L’accueil de ces familles irakiennes, qui bénéficie du soutien du gouvernement, est organisé par Generace 21, une organisation tchèque qui s’efforce d’aider les chrétiens d’Orient. Malgré sa légitime déception, son directeur Jan Talafant s’efforce de comprendre les motivations des vingt-cinq personnes qui ont décidé de quitter la République tchèque pour l’Allemagne :« Cela est très fâcheux et nous attriste grandement, même s’il ne faut pas oublier que la majorité des réfugiés qui ont été accueillis restent en République tchèque. Il existe tout un tas de raisons possibles à la volonté des autres de partir. Une des principales raisons est d’ordre psychologique et les spécialistes des processus d’intégration nous en avaient avertis. Une fois l’euphorie de leur arrivée dans un pays d’accueil retombée après une longue période passée dans un camp de transit, certains réfugiés peuvent être confrontés à une période de crise. Cette crise peut prendre différentes formes et ils se rendent alors compte qu’ils aspirent à autre chose que ce qui leur est proposé. Une autre raison est que des personnes bien avisées leur ont fait comprendre qu’ils pouvaient vivre mieux ailleurs et leur ont donné de fausses informations. On peut aussi penser qu’ils ne se sentent pas les bienvenus dans notre pays compte tenu de ce qu’ils ont pu lire ou entendre sur le compte des migrants. Ils peuvent donc avoir le sentiment que les gens ne veulent pas d’eux. Les possibles raisons de leur comportement sont donc multiples, mais nous ne savons pas laquelle d’entre elles prévaut. »
Ce jeudi, le gouvernement prendra une décision concernant la suite qui sera donnée au programme d’accueil des réfugiés irakiens. Tandis que le ministre de l’Intérieur souhaite que celui-ci soit interrompu ou supprimé, Jan Talafant se veut, lui, plus optimiste :« Nous espérons qu’il ne s’agit bien là que d’une mesure provisoire. Si les cinquante-six autres réfugiés restent en République tchèque, s’ils poursuivent leur apprentissage du tchèque et cherchent un emploi, nous espérons que ce programme d’aide sera renouvelé et qu’il pourra se poursuivre de façon à parvenir au nombre de cent-cinquante-trois personnes que nous avons prévu d’accueillir. Mais c’est une décision qui dépend du gouvernement. »

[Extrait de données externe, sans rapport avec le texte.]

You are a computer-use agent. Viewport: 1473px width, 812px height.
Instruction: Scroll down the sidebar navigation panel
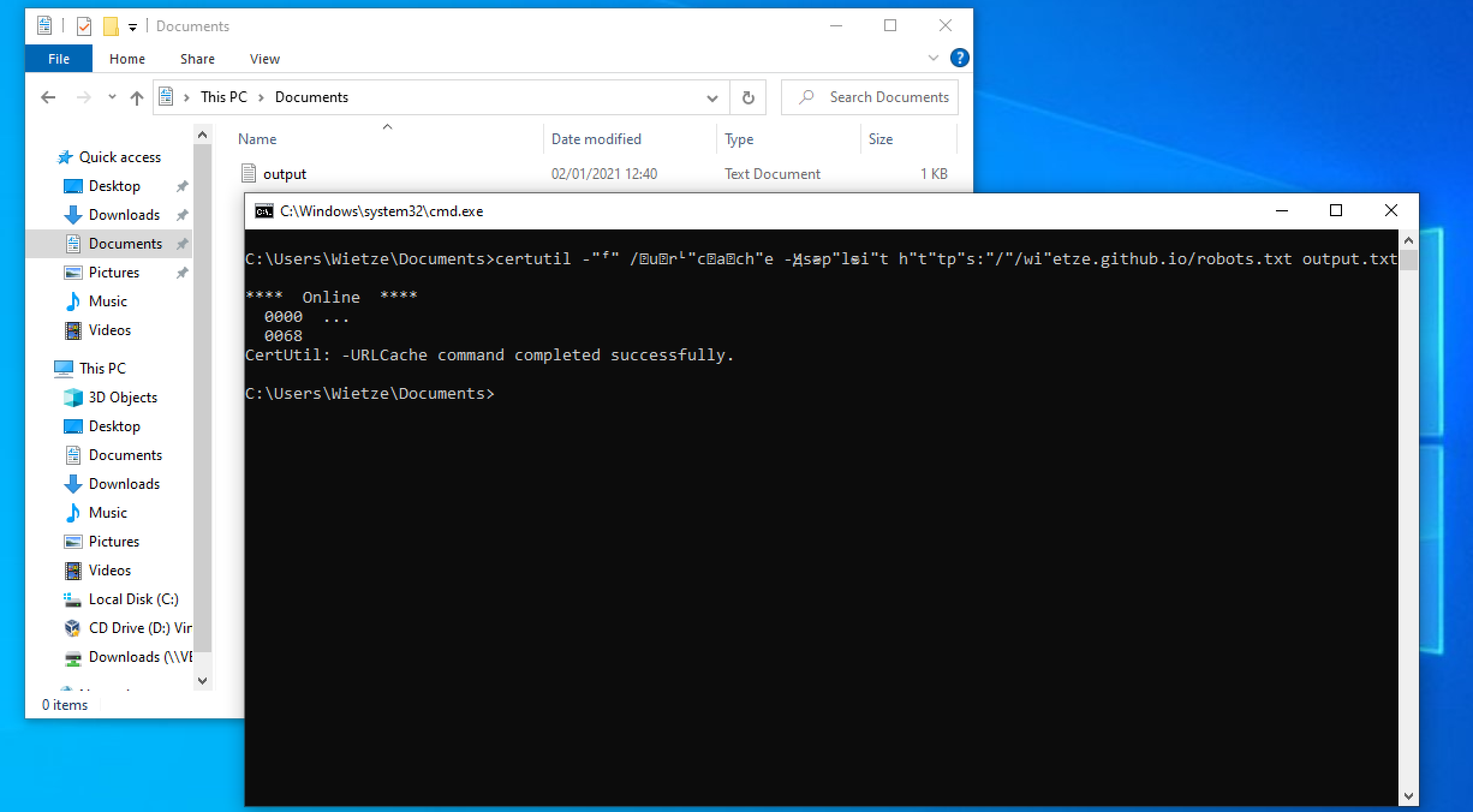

Quoiqu’il en soit, le départ des réfugiés irakiens a apporté de l’eau au moulin aux opposants en République tchèque à l’accueil de migrants. Et ce même si selon Jan Schroth, un responsable du bureau tchèque de l’Organisation internationale pour les migrations, les choses ne sont pas si simples :
« Qu’une minorité de gens au sein d’un groupe changent d’avis et ne respectent pas les règles qui ont été convenues ne signifie pas qu’il faille généraliser. On ne peut pas affirmer que personne ne veut venir ou que les demandeurs d’asile ne veulent pas vivre en République tchèque. Il ne faut pas oublier par exemple que plusieurs milliers de Syriens se sont intégrés dans le passé. Et selon les informations dont je dispose, je crois savoir que la majorité des réfugiés irakiens qui sont arrivés cette année envisagent toujours leur avenir en République tchèque. »
Il faudra toutefois désormais attendre pour savoir si les soixante-quatre autres ressortissants irakiens qui devaient encore être accueillis en République tchèque cette année, le seront bien eux aussi.